#### [TASK TO COMPLETE]
Your reply should hold every record exactly as given, with no pictures in it.

#### [SOURCE MATERIAL]
-=-=-=-=-
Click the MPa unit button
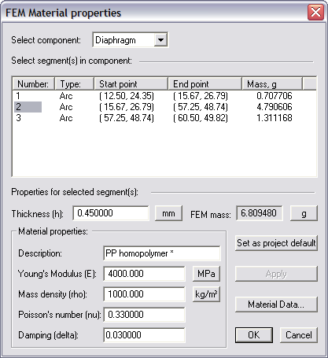Viewport: 328px width, 358px height. click(206, 274)
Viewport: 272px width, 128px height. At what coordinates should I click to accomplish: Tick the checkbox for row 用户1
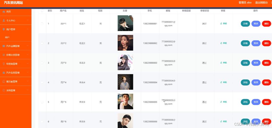42,24
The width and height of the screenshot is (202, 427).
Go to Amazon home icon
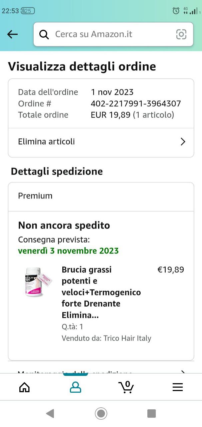(x=24, y=387)
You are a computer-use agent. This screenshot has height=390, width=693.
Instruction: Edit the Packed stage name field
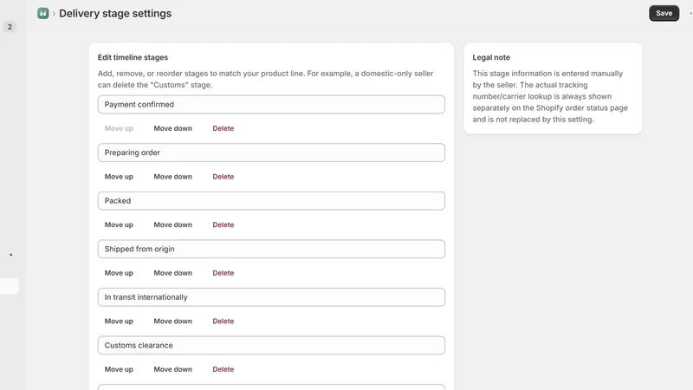(x=271, y=201)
-=-=-=-=-
#### [WRITTEN SOLUTION]
Click the MPa unit button
Viewport: 328px width, 358px height. click(206, 274)
Viewport: 272px width, 128px height. At what coordinates should I click to accomplish: Tick the checkbox for row 用户1
42,24
The width and height of the screenshot is (202, 427).
Go to Amazon home icon
(x=24, y=387)
You are a computer-use agent. This screenshot has height=390, width=693.
Instruction: Edit the Packed stage name field
(x=271, y=201)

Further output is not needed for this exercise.